▶ [Required work]:
Give back exactly the lines from the one holding "Click the 'Überleben schätzen' page heading" to the bottom of the material, both included, and nothing more. No pictures.
= = =
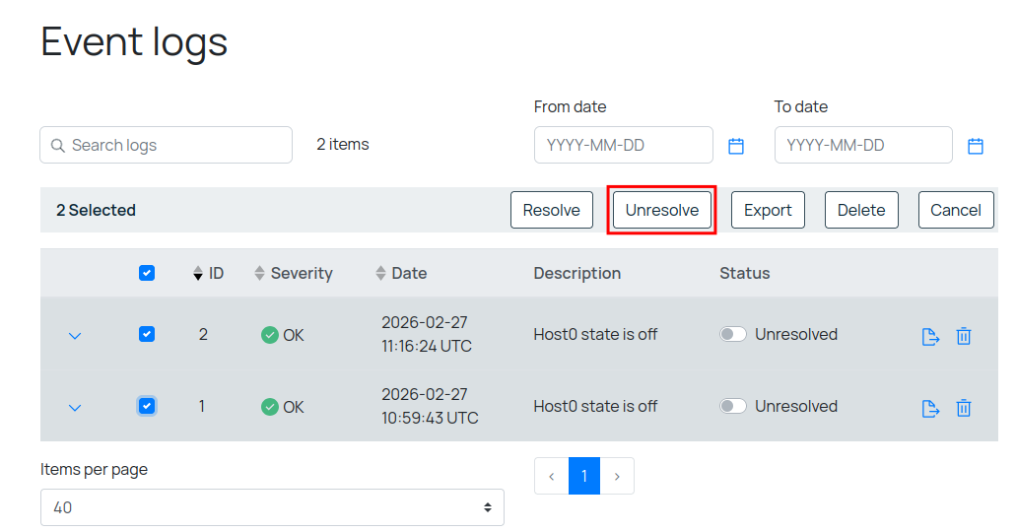The width and height of the screenshot is (1016, 532).
Task: Go to page 1 in pagination
Action: pos(584,476)
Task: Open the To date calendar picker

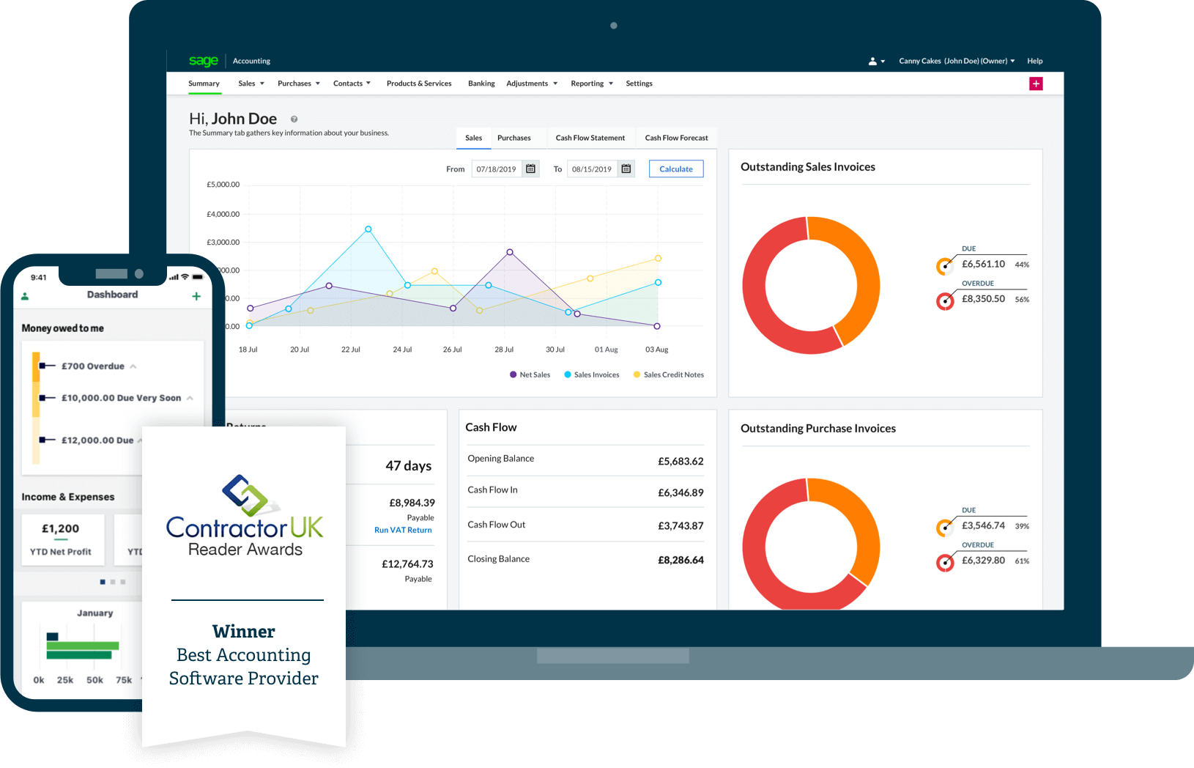Action: click(x=626, y=169)
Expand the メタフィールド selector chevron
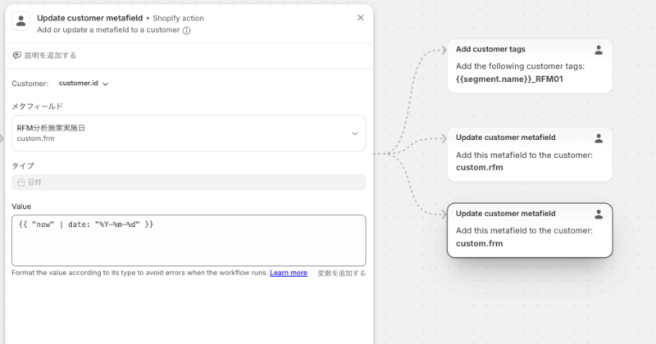The width and height of the screenshot is (656, 344). pyautogui.click(x=354, y=134)
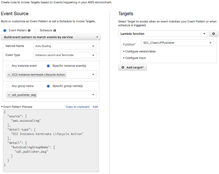219x174 pixels.
Task: Choose Specific instance event(s) option
Action: coord(48,66)
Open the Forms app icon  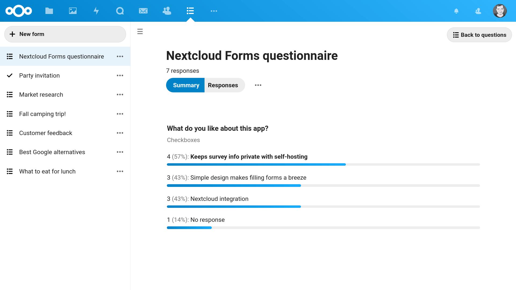pyautogui.click(x=190, y=11)
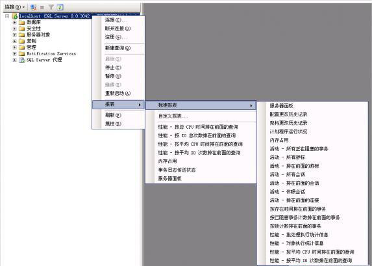The width and height of the screenshot is (372, 266).
Task: Click the SQL Server 代理 agent icon
Action: click(x=22, y=60)
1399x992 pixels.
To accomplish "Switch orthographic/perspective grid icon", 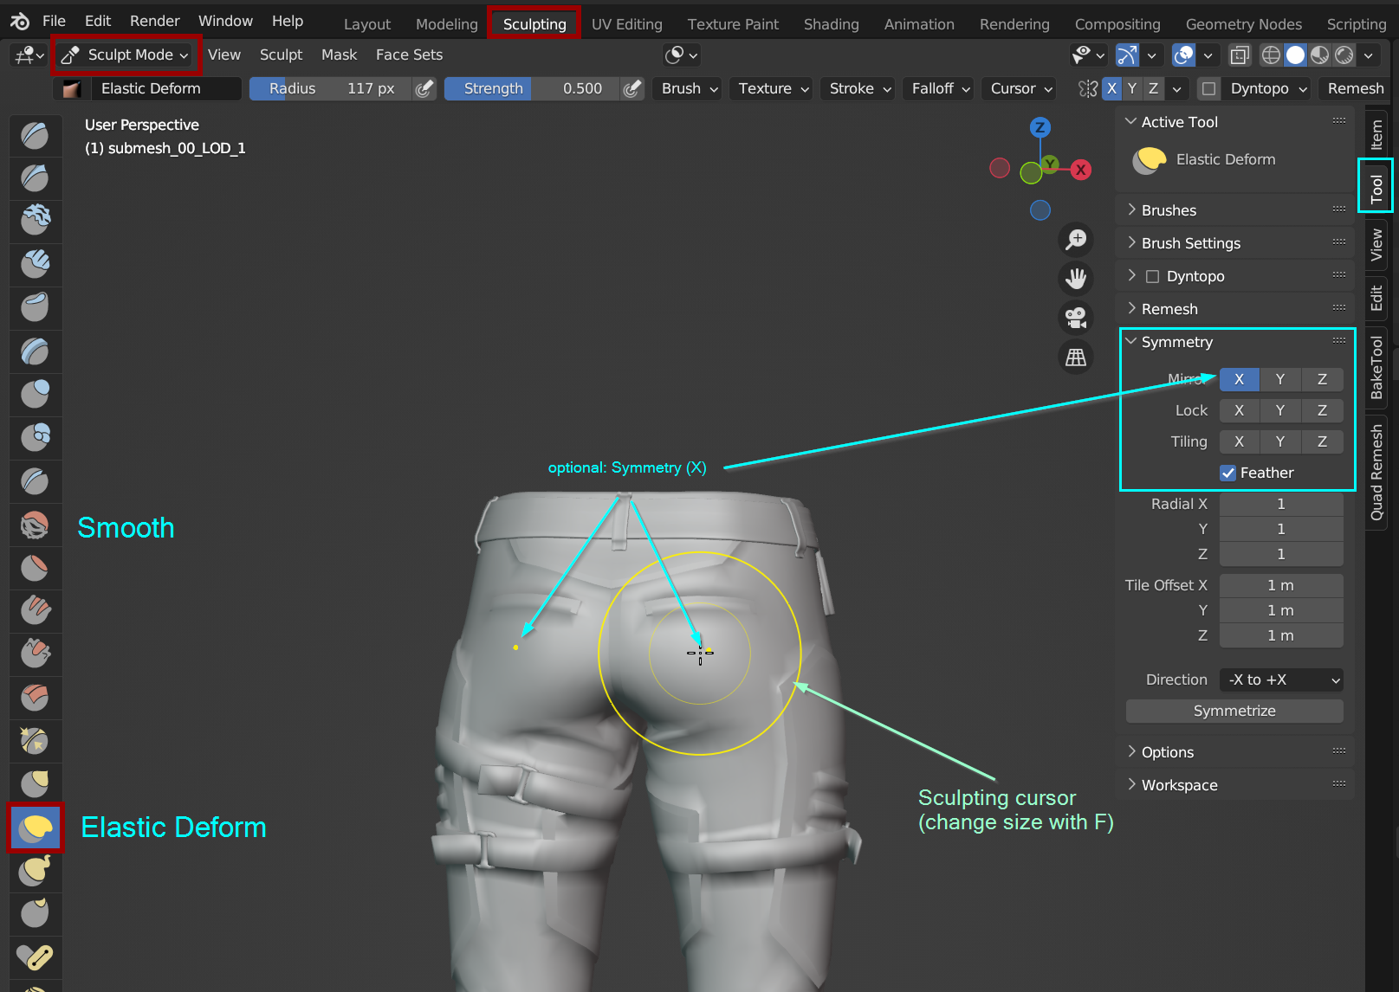I will click(1076, 357).
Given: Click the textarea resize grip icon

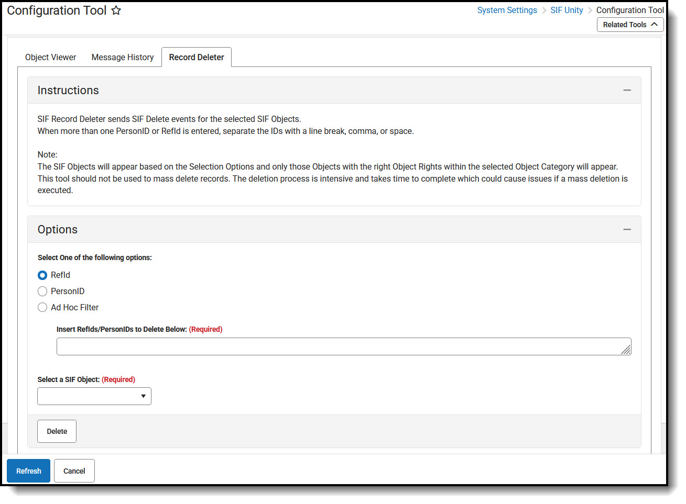Looking at the screenshot, I should pos(627,350).

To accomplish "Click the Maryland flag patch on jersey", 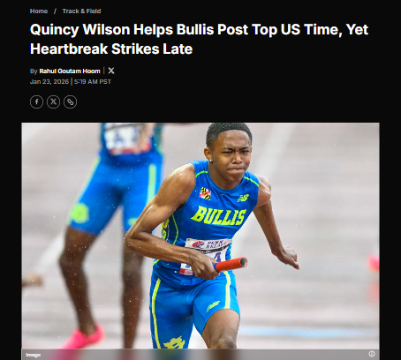I will [x=206, y=193].

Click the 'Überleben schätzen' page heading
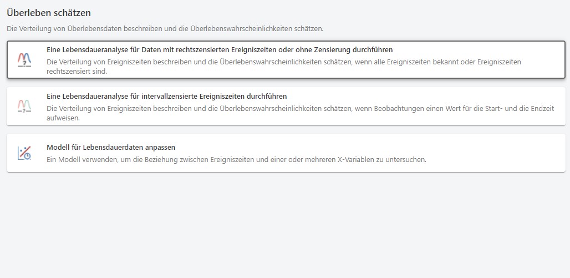(x=49, y=13)
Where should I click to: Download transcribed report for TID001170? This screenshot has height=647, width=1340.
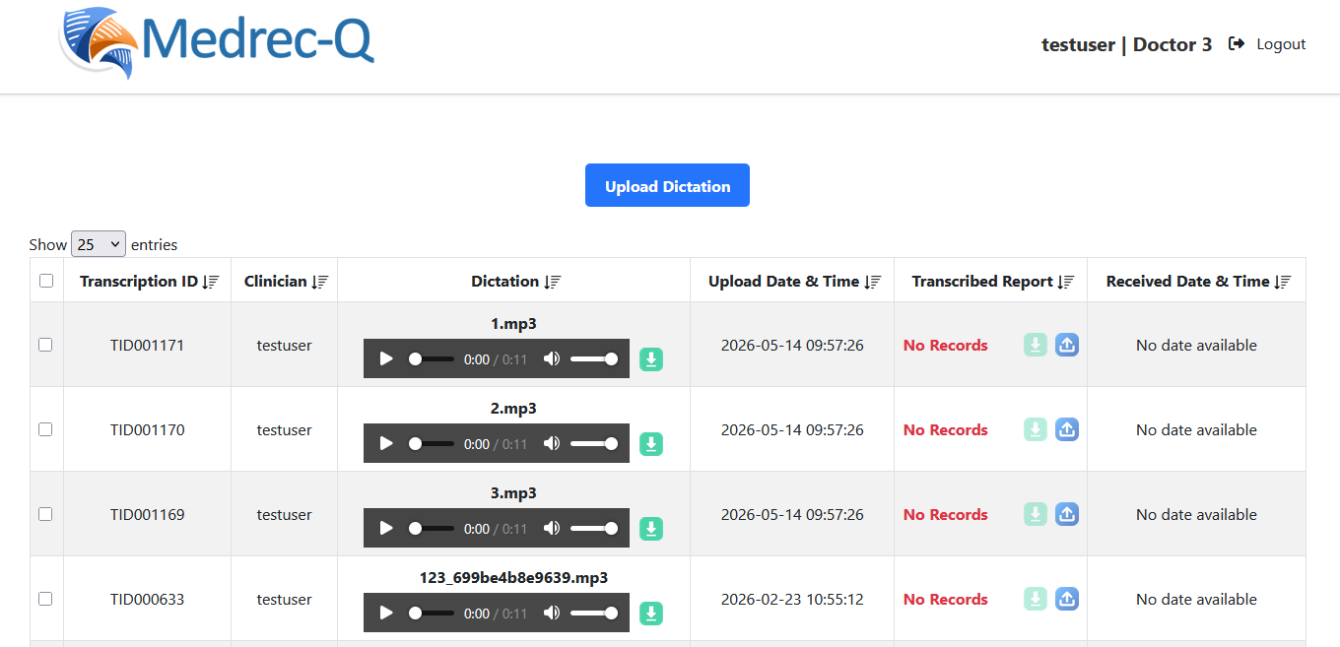[1035, 429]
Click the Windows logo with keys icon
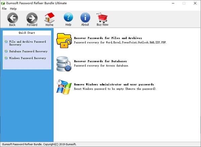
= = =
▶ [Output of the exercise]:
Click the 'Überleben schätzen' page heading
(x=49, y=13)
Where should I click to: Download transcribed report for TID001170? This screenshot has height=647, width=1340.
[1035, 429]
Click the Windows logo with keys icon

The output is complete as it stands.